Why it matters: Trump and his cost-cutters, like Elon Musk's DOGE, frequently make the claim in an attempt to justify the prospect of huge cuts to the Social Security Administration, if not the actual program itself.
Catch up quick: During an address to Congress, Trump cited supposed statistics showing the Social Security rolls are full of people who've lived longer than any human in history.
- "Over 130,000 people according to the Social Security databases are aged over 160 years old," Trump said.
- Trump went on to claim the database shows one person on the rolls aged 360 years — not long after the Mayflower landed in what's now the United States.
Yes, but: There's no evidence of hundreds of thousands of super-elderly people actually collecting benefits.
- An audit by the Social Security Administration's inspector general, released in July 2024, did find more overpayments in fiscal 2023 than in the prior eight years, some $4.9 billion in total. But many of those benefits were for programs not related to the elderly.
- In 2021 the auditors reported that SSA had paid benefits to about 24,000 dead people in total.
The intrigue: The Trump administration's own acting Social Security commissioner said two weeks ago there was no actual epidemic of centenarians collecting benefits.
- "I also want to acknowledge recent reporting about the number of people older than age 100 who may be receiving benefits from Social Security," Lee Dudek said in a Feb. 19 statement.
- "The reported data are people in our records with a Social Security number who do not have a date of death associated with their record.
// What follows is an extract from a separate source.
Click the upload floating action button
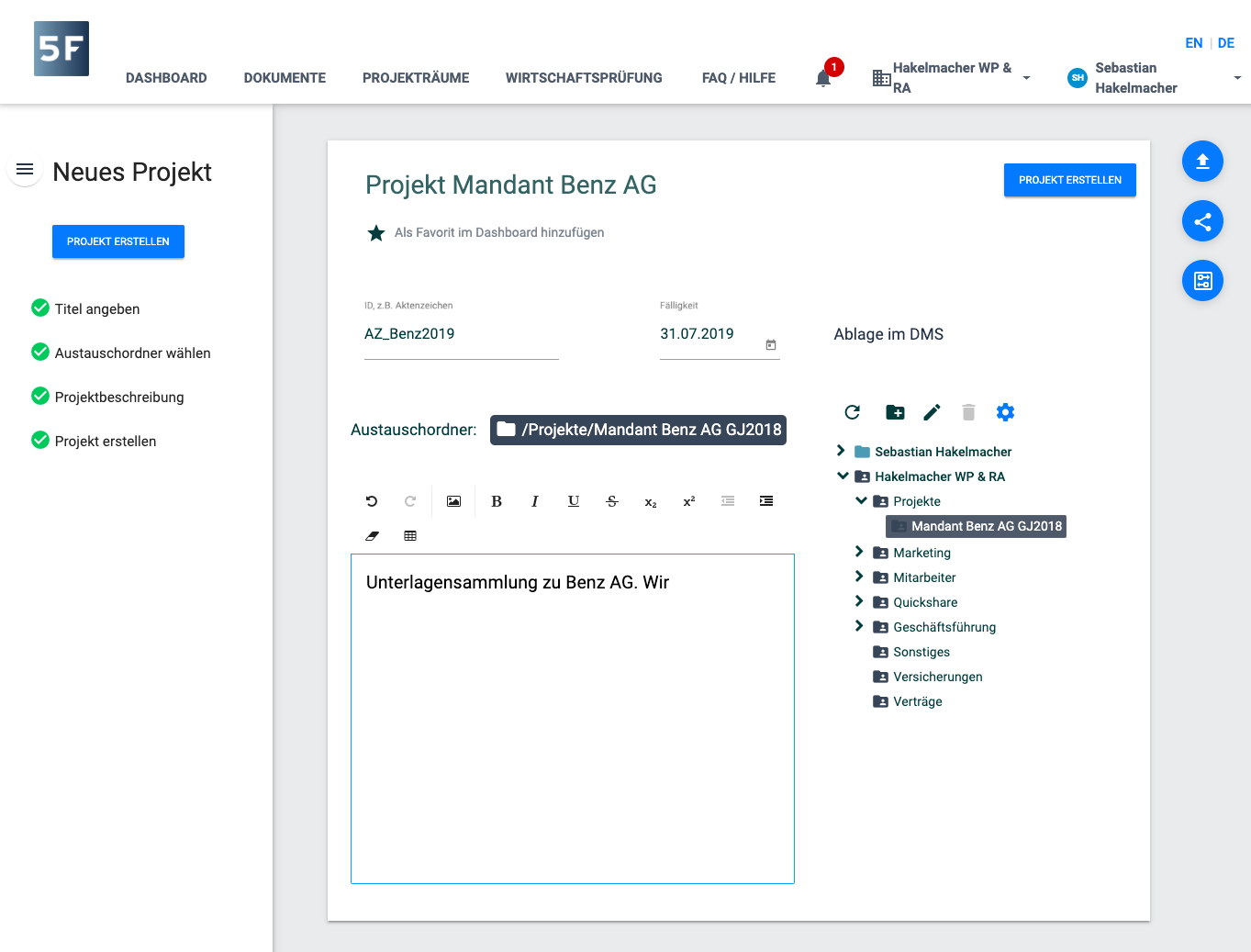The width and height of the screenshot is (1251, 952). click(1202, 162)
These individuals are not necessarily receiving benefits."
- Part of the problem, according to computer scientists — the agency uses an older programming language for its databases called COBOL that doesn't handle dates quite like other languages.
- As a result, programmers use placeholders and other shortcuts, many of which automatically assign people birthdates in the 19th century.
Trump also made light of the situation, calling out Health and Human Services Secretary Robert F. Kennedy Jr., who has pushed a "Make America Healthy Again" agenda.
- "We have a healthier country than I thought, Bobby," Trump said.